For Szabek Mezei
And I see this guy
He must be about one hundred foot tall
And he only has one eye
He asks me for my autograph
I write nobody and then
I wrap myself up in my wooly coat
And I blind him with my pen
‘Cause someone must have stuck
something in my drink
Everything’s getting strange lookin’
Half the people have turned into squealing pigs
The other half are cooking
Well let me out of here I cried
And I went pushing past
Our online collection of ancient works of art grows mostly as a result of everyday activities – we get our ideas when we’re browsing the news, shopping for clothes or reading poetry. We are also happy to follow up on tips from our readers: it is always a thrill to find inspiration directly in our mailbox. This time we received a musical postcard and were excited to add a new song to the Palladion Playlist.
Nick Cave’s epic More news from nowhere builds on episodes from the Odyssey. Cave, as the protagonist, entertains the (Phaeacian) audience with a story of how a one-eyed giant once asked for his autograph: “Nobody” he signs, then wraps himself in his wooly coat and blinds him with his pen. It doesn’t take much cunning to find Odysseus’ encounter with Polyphemus between the lines.
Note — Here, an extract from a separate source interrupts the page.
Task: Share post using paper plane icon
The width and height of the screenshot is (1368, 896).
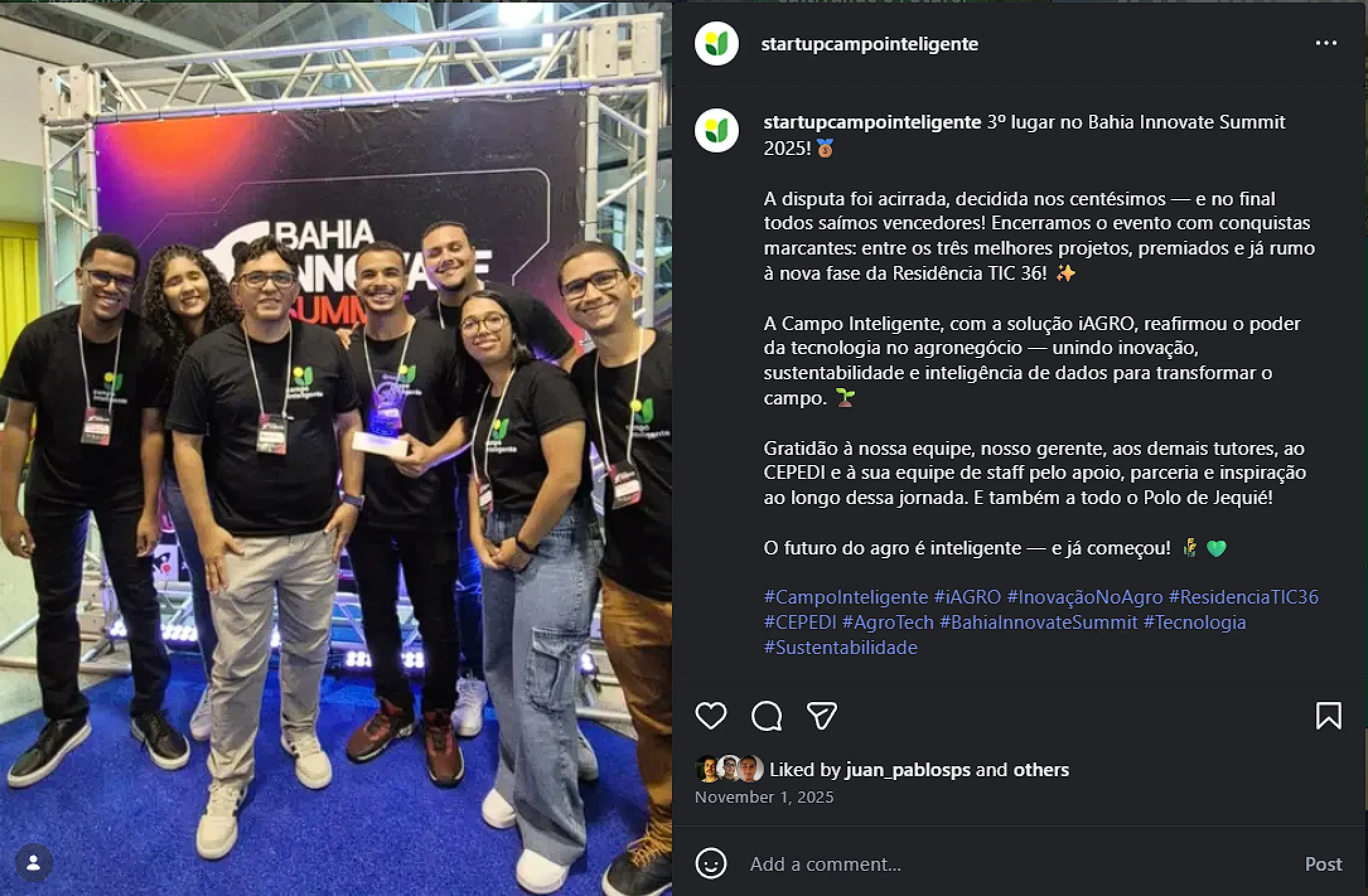Action: pyautogui.click(x=821, y=716)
Anyone familiar with the Homeric epic and its numerous post-antique adaptations can easily recognise in this black-figure wine jug the sequence of events that Cave evokes: the Cyclops sits on the right, and Odysseus is fleeing on the left. He clings to the fleece of the ram, while the blinded Polyphemus struggles in vain to find “Nobody”. If you look closely (in the featured image above or enlarged on the British Museum website), you can see the delicate lines that the vase painter used to show the giant’s injured, pupilless eye.
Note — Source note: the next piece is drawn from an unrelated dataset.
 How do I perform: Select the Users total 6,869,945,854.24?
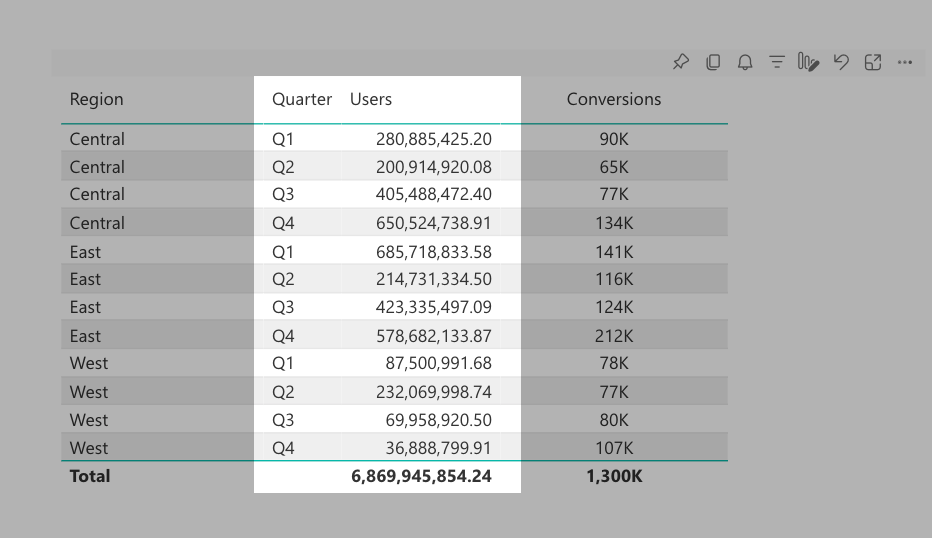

This episode is also depicted on a kylix of the Boston Polyphemus Painter, but in a different version: it shows the giant and Odysseus struggling in the centre, the latter supported by the goddess Athena. They are approached from the left by Odysseus’ companions carrying a large wineskin. The quantity of alcohol is scarcely on a human scale: the drunken giant falls asleep and his eye is pierced with a massive beam.
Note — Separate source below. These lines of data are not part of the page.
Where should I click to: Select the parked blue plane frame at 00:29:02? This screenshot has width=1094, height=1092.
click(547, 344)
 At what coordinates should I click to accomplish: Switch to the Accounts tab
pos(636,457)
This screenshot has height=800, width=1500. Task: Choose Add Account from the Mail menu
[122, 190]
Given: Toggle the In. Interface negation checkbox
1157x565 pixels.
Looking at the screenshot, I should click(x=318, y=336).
Cave himself is worried that someone has tampered with his drink: both his lyrics and the other side of the Boston kylix evoke Odysseus’ adventure with Circe. In the centre of the scene, the sorceress is concocting a special potion that turns Odysseus’ companions into various animals – Cave keeps to the epic and merely envisions pigs on this trip.
For more news from nowhere, it’s worth listening to the song again and again – but only when you are safely strapped to the mast!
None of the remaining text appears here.